CMS Appropriate Use Criteria for Cardiac Imaging Creates Reimbursement Confusion
A paper reviewing the Appropriate Use Criteria (AUC) program has found that the limited, currently available criteria for coronary artery disease (CAD) imaging are inconsistent and unclear, potentially leaving clinicians and patients uncertain about whether the care clinicians are delivering will be reimbursed by the Centers for Medicare and Medicaid Services (CMS). The analysis is published in Annals of Internal Medicine.
Congress established the AUC Program to reduce unnecessary advanced imaging studies. The program further stipulates that the AUC used by clinical decision support mechanisms must be developed by CMS-qualiﬁed organizations composed of practitioners providing direct patient care, so-called provider-led entities (PLEs). However, some questions remain about the development of AUC and adherence to the requirements outlined in the AUC program.

__Source material__

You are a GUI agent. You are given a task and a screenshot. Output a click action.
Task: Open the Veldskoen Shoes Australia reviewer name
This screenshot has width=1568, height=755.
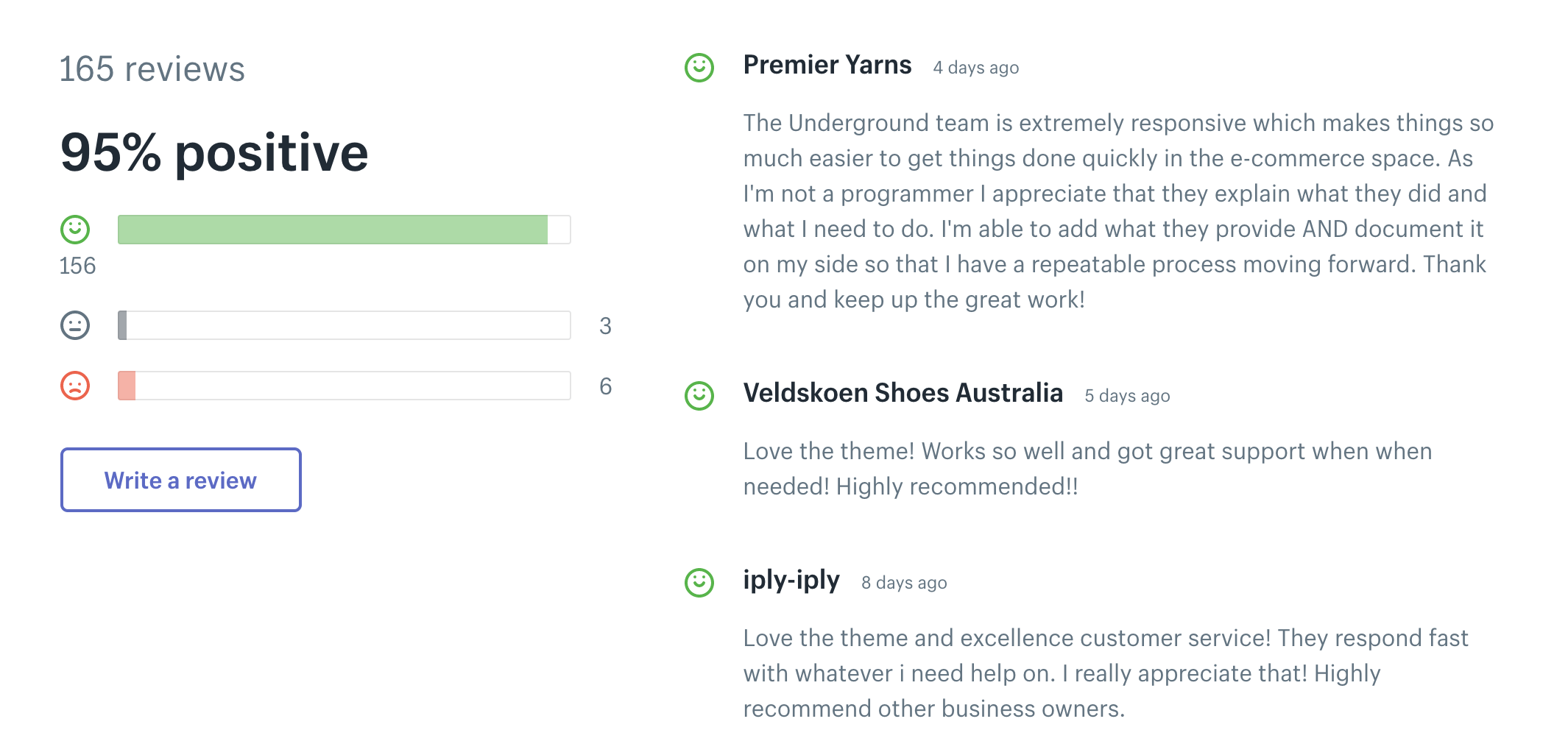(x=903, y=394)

==

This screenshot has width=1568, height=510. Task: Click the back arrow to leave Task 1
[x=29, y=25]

--

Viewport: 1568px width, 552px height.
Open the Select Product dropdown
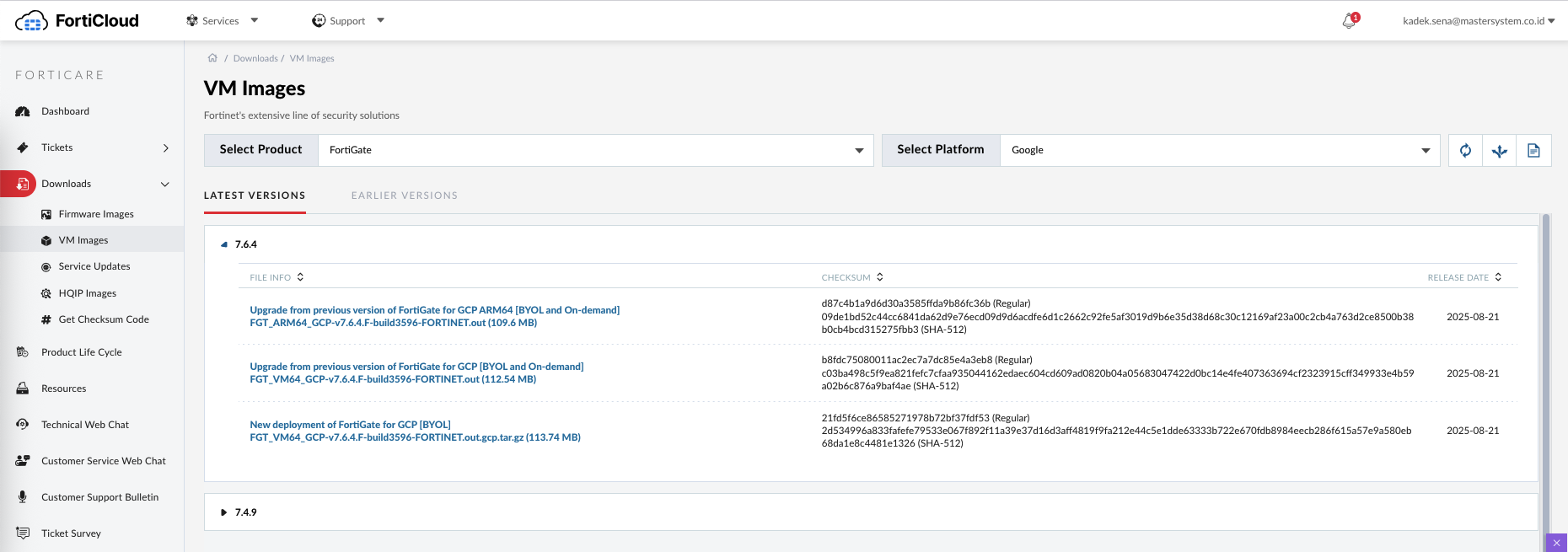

__Using the information__
a – List each abbreviation that the article on cardiac imaging criteria spells out, together with the full term it gives for it.
b – Pick up the article on cardiac imaging criteria after its final sentence and write the next paragraph.

__Your responses__
a –
AUC: Appropriate Use Criteria
CAD: coronary artery disease
CMS: Centers for Medicare and Medicaid Services
PLEs: provider-led entities

b –
Researchers from several institutions reviewed website for the authorized PLE’s and found that only a minority have developed AUC related to CAD, one of the identiﬁed “priority clinical areas”. The AUC that have been developed for CAD are substantially heterogeneous the methods used and the structure and content of their AUC recommendations. They add that the current patchwork of AUC from different PLEs allows for conﬂicting assessment of appropriateness that may leave frontline clinicians uncertain about whether the care they are delivering will ultimately be reimbursed by CMS. The authors offer possible modiﬁcations to the current program, including: restricting CMS approval of PLEs to medical societies, academic institutions, or organizations with an established track record of producing AUC published in peer-reviewed scientiﬁc journals; approving narrower AUCs for a single priority clinical area; or requiring all PLEs for a priority clinical area to work collaboratively on creating a single uniﬁed AUC.